*EXTRAIT FOURNI*.

En 2019, le scandale de la « Ligue du LOL » a bouleversé le monde médiatique. D’influents bloggeurs, journalistes et communicants ont été au cœur d’accusations de harcèlement par des utilisateurs de Twitter, ciblant notamment des militantes féministes pour leurs positions idéologiques.
Au premier trimestre 2020, 9,6 millions de propos haineux ont été supprimés de Facebook soit quasiment quatre fois plus que deux ans auparavant [1]. Ce chiffre révèle la forte présence de la haine sur les réseaux sociaux et plus largement sur les plateformes numériques.
La vision d’Internet comme espace de libre expression est rendue utopique par la montée des contenus malveillants. Les critères de la modération sont élaborés par les plateformes elles-mêmes, qui mettent en œuvre des Conditions Générales d’Utilisation. Leur non-respect entraine souvent le bannissement de l’utilisateur, en témoigne l’actualité récente et l’exclusion de Donald Trump de Twitter.

*DONNÉES FOURNIES*.
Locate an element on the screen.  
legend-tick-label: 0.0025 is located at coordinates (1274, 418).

* * *

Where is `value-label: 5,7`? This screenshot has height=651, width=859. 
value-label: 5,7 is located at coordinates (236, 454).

*CONSIGNE*.
D'après l'extrait fourni, combien de propos haineux ont été supprimés de Facebook au premier trimestre 2020 ?

*CORRIGÉ*.
9,6 millions de propos haineux ont été supprimés de Facebook au premier trimestre 2020.